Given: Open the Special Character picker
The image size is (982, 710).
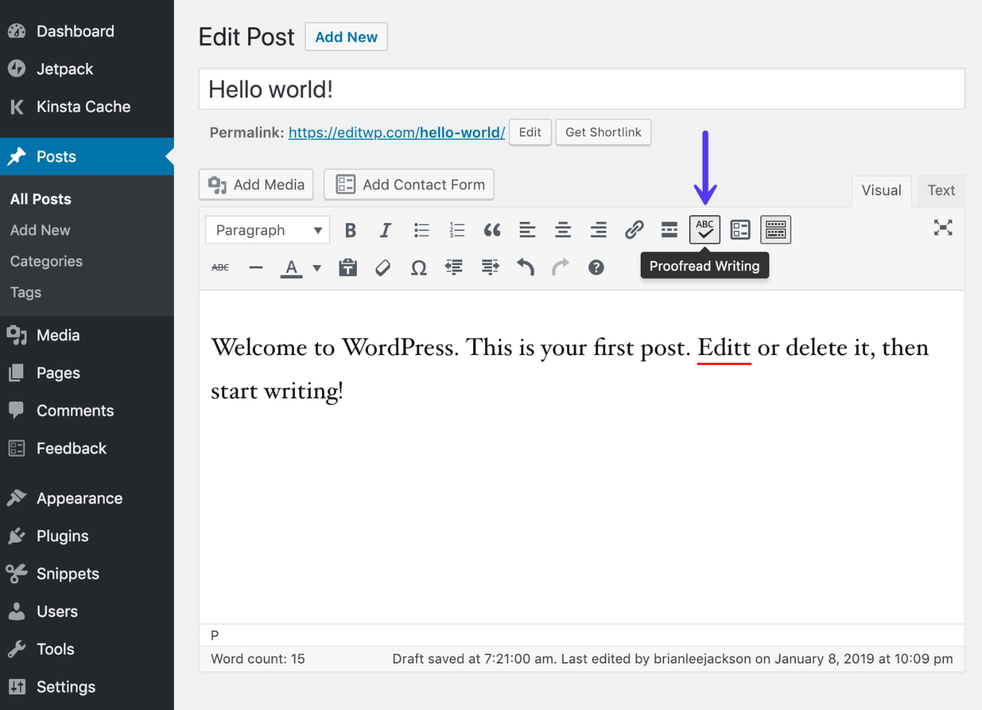Looking at the screenshot, I should (x=419, y=267).
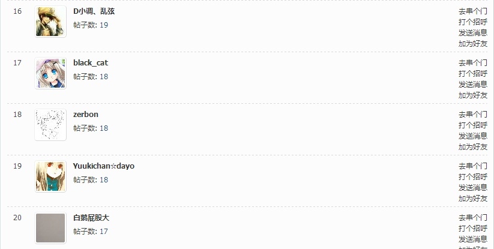Open black_cat profile name link

91,63
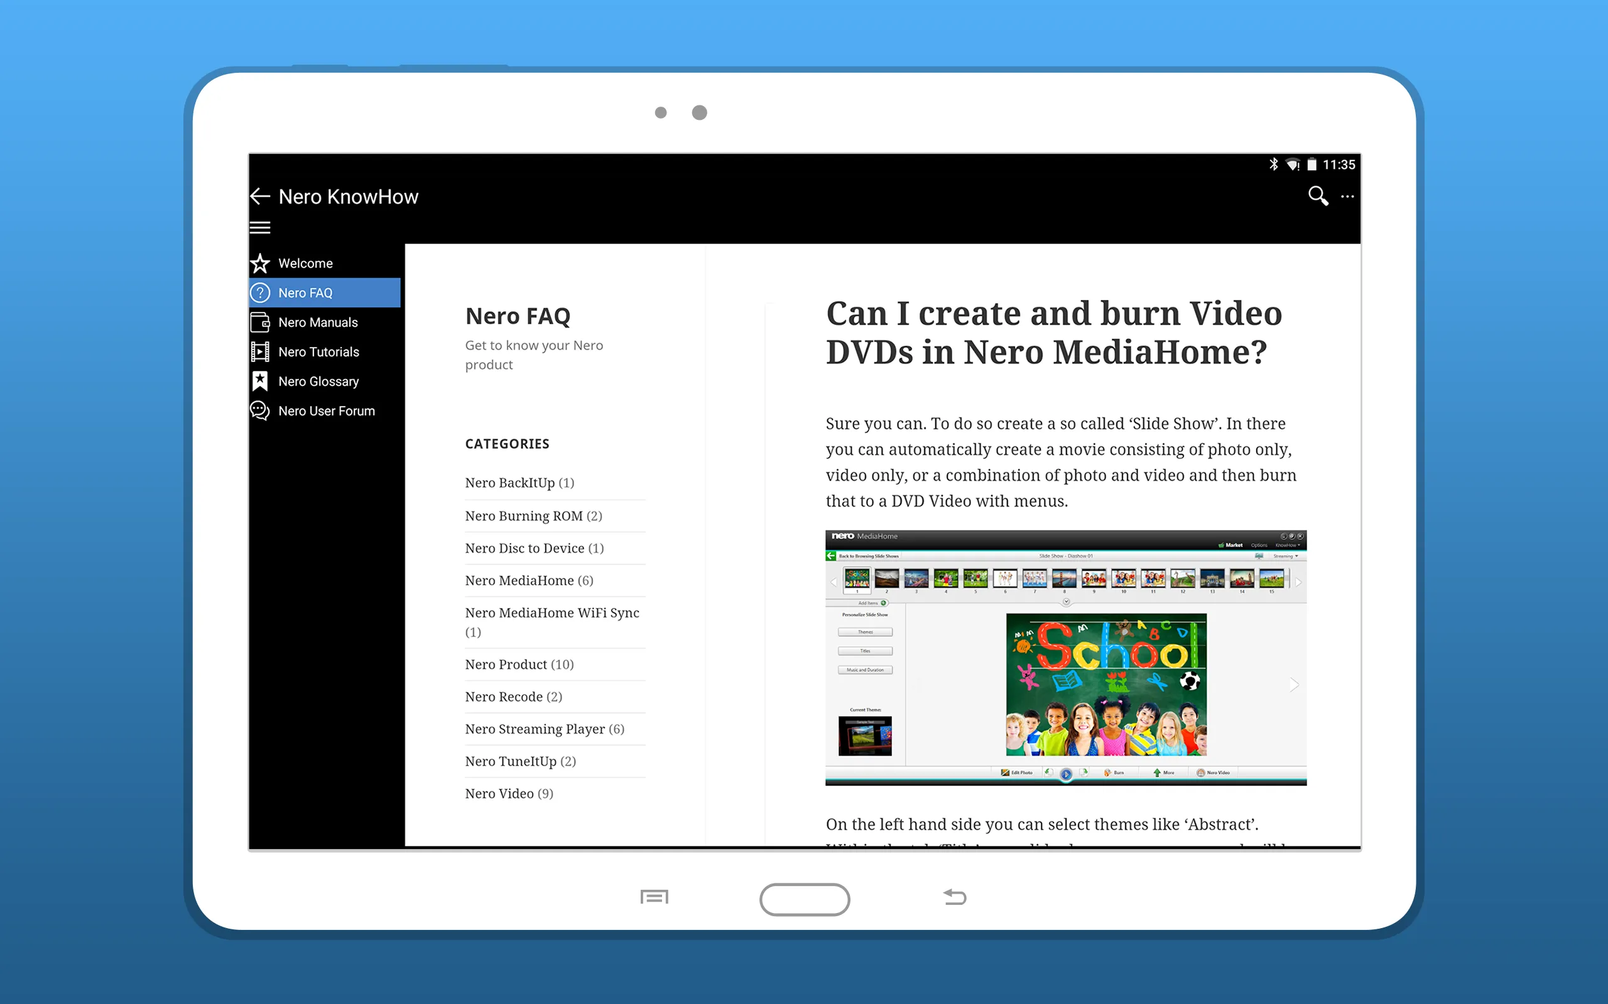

□ □ □ □

### PROBLEM REQUIREMENTS
Go through the material and set it down again exactly, but without any pictures.

### WRITTEN RESPONSE
Given: Open the Special Character picker
The image size is (982, 710).
Looking at the screenshot, I should (x=419, y=267).
Open black_cat profile name link

91,63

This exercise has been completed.